**WHAT TO WORK ON**
1. In the records, copy out word for word the lines from the one containing "1558x877 pixels. Task: Toggle" through the one containing "click(121, 866)", omitting the pictures.
2. Continue the text on the baby name Lenore from its final sentence.

── DOCUMENT TEXT

Etymology & Historical Origin of the Baby Name Lenore

Ellie, Ella, Nora, Norah, Leonora, Lenora and Lenore are all generally considered contracted and/or pet forms of Eleanor. Eleanor is a name made popular by Eleanor of Aquitaine (c. 1122-1204), one of the most glamorous, wealthy, powerful and adventurous women in all of medieval Europe. If “celebrity” were a word in the English dictionary in the 12th century, she may very well have been the poster girl definition. She holds the exclusive distinction of having been Queen Consorts of both France (Louis VII) and England (Henry II). No one is quite certain from where her name comes, but there are several educated theories. For one, it’s commonly believed to have been derived from the medieval Provençal (a southeastern French dialect) female name “Aliénor” from the Germanic “aljis” meaning “other, foreign” (from the Proto-Indo-European root “al” meaning “beyond”). Some believe Aliénor d’Aquitaine (Eleanor of Aquitaine) was given the moniker Aliénor in homage to her mother, Aénor of Châtellerault, but altered in order to specify “the other” Aénor. Still, other etymologists surmise Aliénor was merely the Provençal dialectical form of Elena (the Spanish form of Helen). Helen comes from the Greek (Ελένη) from “hēlios” meaning “sun, ray of light” or “the bright one”. The pet form of Lenore owes much of its popularity to Edgar Allen Poe’s 1845 gothic poem “The Raven” in which the narrator laments the loss of his one true love Lenore (“a rare and radiant maiden whom the angels name Lenore”). To which the raven repeatedly responds “Nevermore.”

All About the Baby Name – Lenore



Romance is the hallmark of the Six personality. They exude nurturing, loving, and caring energy. Sixes are in love with the idea of love in its idealized form - and with their magnetic personalities, they easily draw people toward them. Like the number Two personality, they seek balance and harmony in their life and the world at large. They are conscientious and service-oriented, and a champion for the underdog. These personalities naturally attract money and are usually surrounded by lovely material objects - but their human relationships are always primary. They thrive in giving back to others rather than being motivated by their own desires. This is when they achieve great things. Sixes are natural teachers, ministers and counselors.



Lenore is essentially a literary name, made popular by poet Edgar Allen Poe in the mid 19th century. It’s a haunting, dark poem in Poe’s typical gothic style, but Lenore represents the perfect woman with whom the speaker hopes to be reunited in Paradise. Only the raven doesn’t seem to give him much hope (see literary references below). At the end of the 1800s up through the 1930s, Lenore enjoyed some quasi-respectable levels of usage (never a Top 300 choice, although she did come close in the 1920s). The name retreated into hibernation from the 1950s onward, and then fell off America’s Top 1000 list in 1974. Lenore has yet to return to the charts after 40 long years – clearly a forgotten name. Yet we find this one a high-brow literary choice for lovers of the gothic style, and it’s also quaintly old-fashioned in the same way as other turn-of-the-century favorites. Lenore is a name to consider in our book. Read the poem. You’ll be as haunted by this name as we were.

────
── DATASET EXCERPTS

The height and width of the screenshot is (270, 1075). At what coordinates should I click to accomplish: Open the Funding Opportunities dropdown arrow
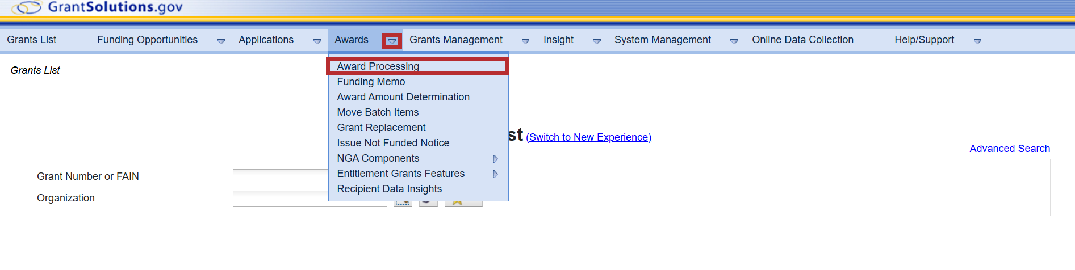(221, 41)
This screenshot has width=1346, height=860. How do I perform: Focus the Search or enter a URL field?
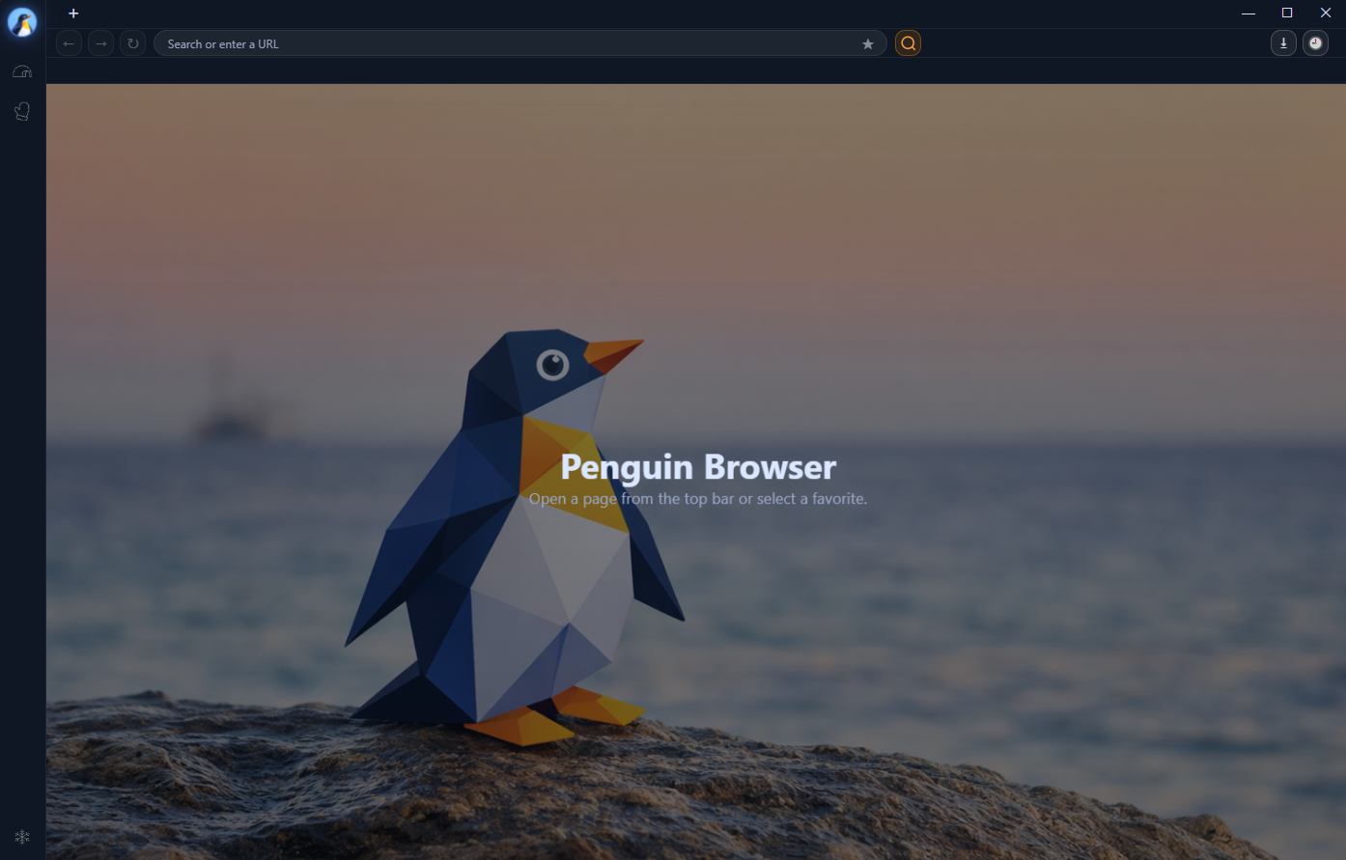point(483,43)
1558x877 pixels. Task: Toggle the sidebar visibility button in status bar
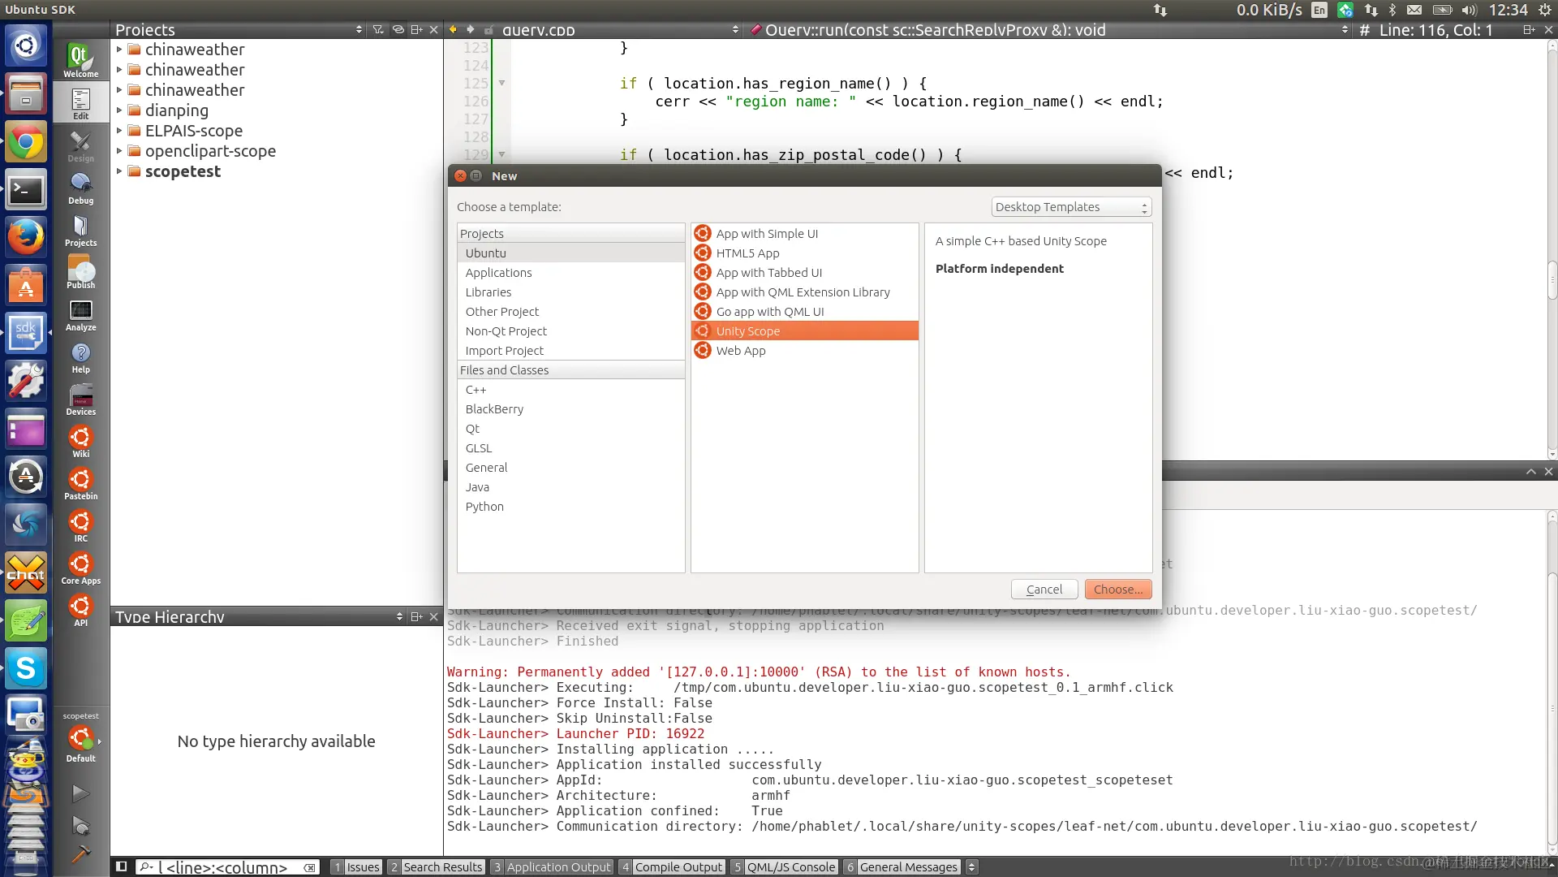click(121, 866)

────
── DATASET EXCERPTS

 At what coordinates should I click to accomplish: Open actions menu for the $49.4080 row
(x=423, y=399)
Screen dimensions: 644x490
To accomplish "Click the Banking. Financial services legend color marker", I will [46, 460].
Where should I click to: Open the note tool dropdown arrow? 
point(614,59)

────

**EXPECTED OUTPUTS**
1.
1558x877 pixels. Task: Toggle the sidebar visibility button in status bar
click(121, 866)

2.
Quick Facts













The Other One; or The Bright One










Cultural References to the Baby Name – Lenore

Literary Characters


Lenore is the title character of Edgar Allen Poe’s 1843 poem, “Lenore”, which was a paean to the lost love, the young and beautiful Lenore. Her lover, Guy de Vere, bemoans her passing, eulogizing her as the epitome of goodness and beauty and striking out against those he believed had wished her ill in life. His bitterness is offset by the remembrance of her angelic nature and by his belief in an eternity in which they will be reunited.

Lenore is a character in Edgar Allen Poe’s 1845 poem, “The Raven”, which was perhaps his best known piece. The raven gets the title, but Lenore gets the focus. Obviously young, beautiful and too soon take to her heavenly reward, Lenore is remembered with heart-wrenching melancholy by the narrator. He is visited by the raven, to whom he poses his metaphysical questions, and whose every response is “Nevermore”. The tone of the poem is bleakly unyielding in its refusal to bestow the comfort of eternal reunion. Lenore is fated to be either remembered or forgotten - but joined? – nevermore.

Lenore is the title character of Gottfried August Burger’s 1773 ballad, “Lenore”. She has been waiting impatiently for her fiancé to return to her after the Seven Years’ War; she had not heard from him, and she bitterly chastises God for her plight. Lenore’s mother in turn chastises her, knowing this to be blasphemy, and suggests to the young girl that perhaps William has taken up with another woman. At midnight, a young man on horseback, looking like William, comes to the house and asks a very happy Lenore to ride with him to their marriage bed. They ride to a cemetery where William’s corpse lies, and where Lenore is to meet her death as well, for having quarreled with God. She just has time to ask divine forgiveness before succumbing to her fate. Lenore, for all her sorry luck, can be thanked for giving rise to that favorite of literary genres, the Gothic Romance.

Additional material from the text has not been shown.